## What is being asked:
Go to the line below that contains "You are a computer-use". From there to the end of the records, reproduce each line exactly, except the pictures.
+++ Source records
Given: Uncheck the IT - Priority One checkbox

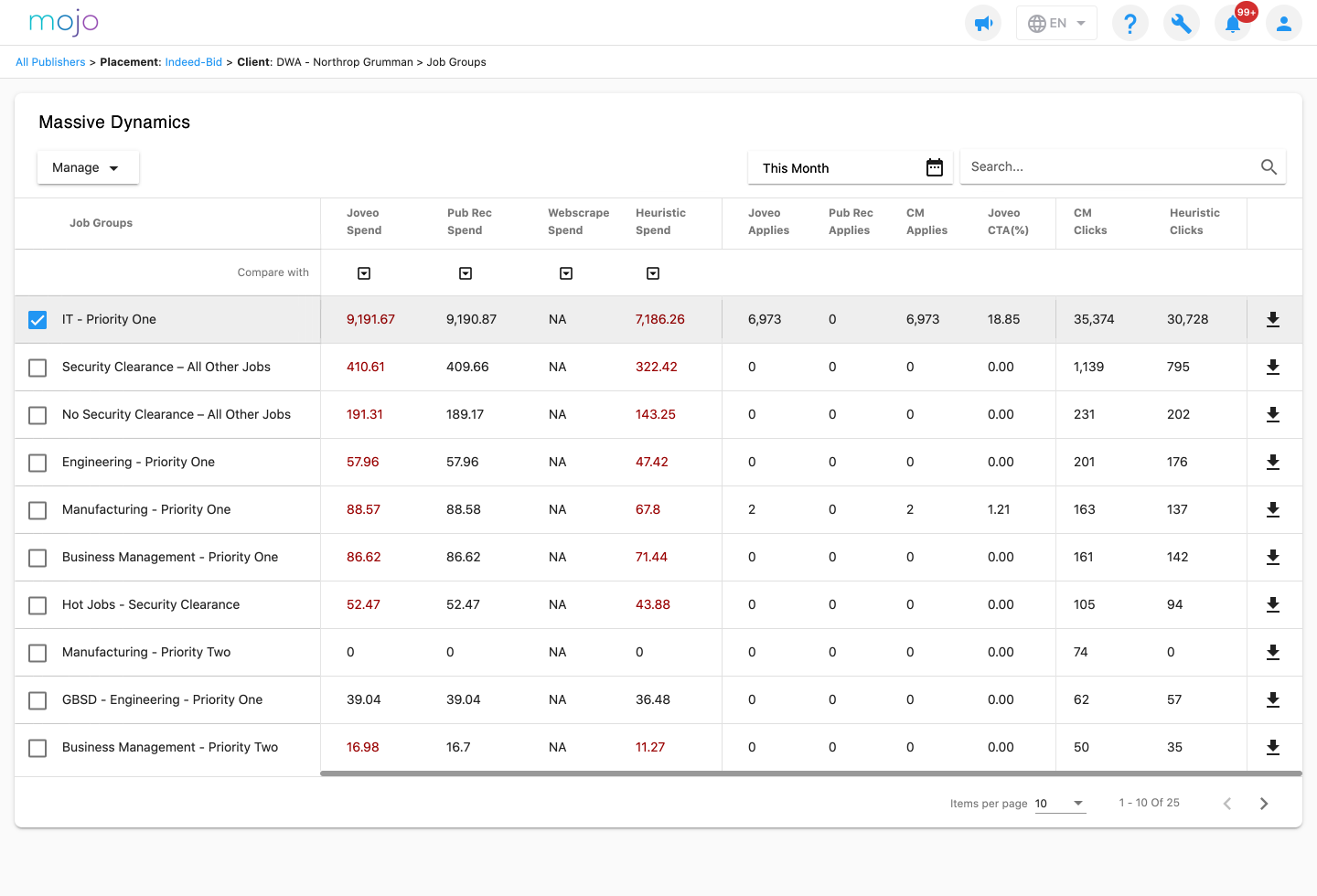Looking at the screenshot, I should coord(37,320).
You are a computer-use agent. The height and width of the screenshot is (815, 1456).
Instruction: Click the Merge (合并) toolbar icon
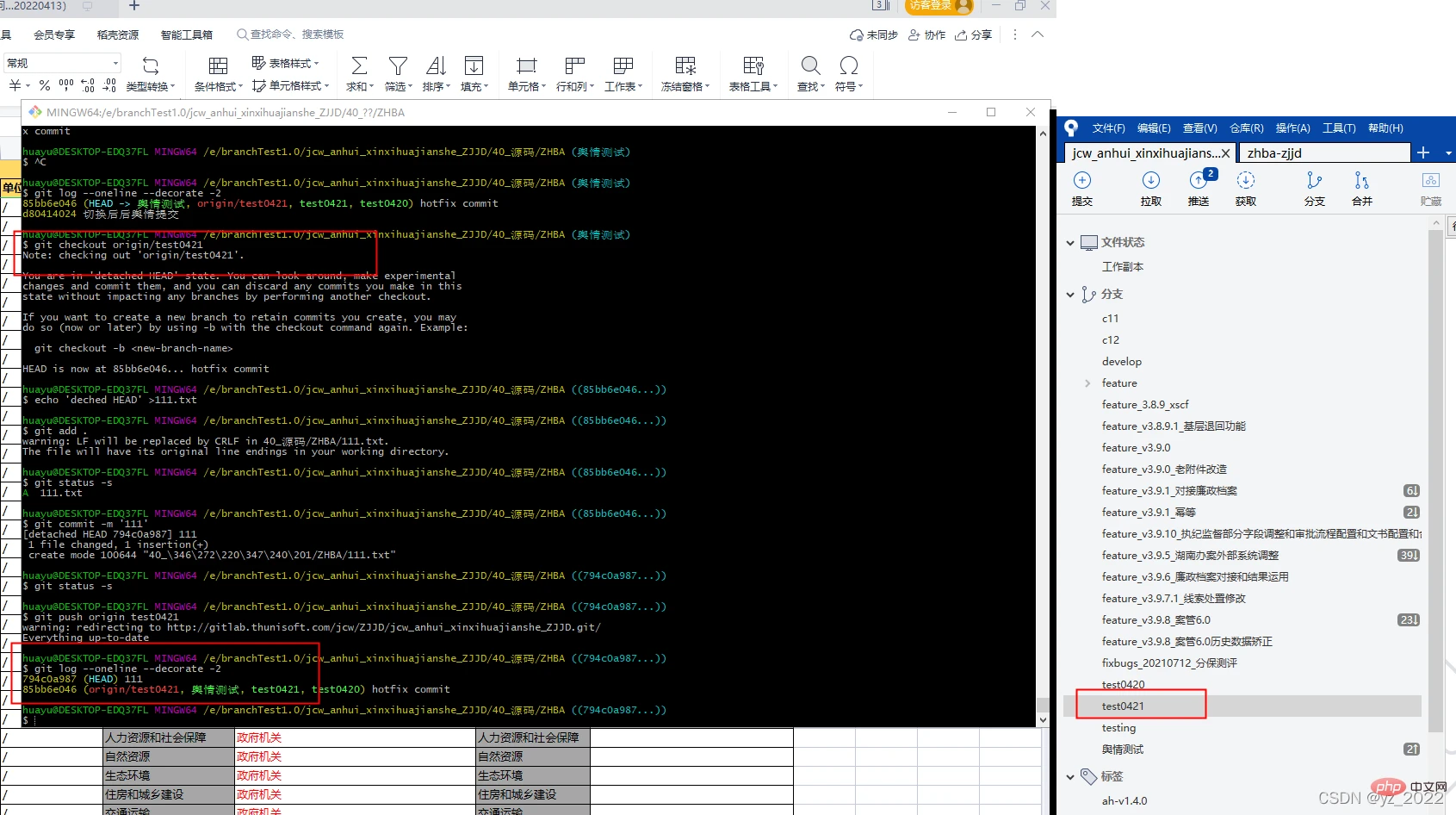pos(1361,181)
++++++
## Task result:
You are a computer-use agent. The height and width of the screenshot is (815, 1456).
Instruction: Click the Merge (合并) toolbar icon
pos(1361,181)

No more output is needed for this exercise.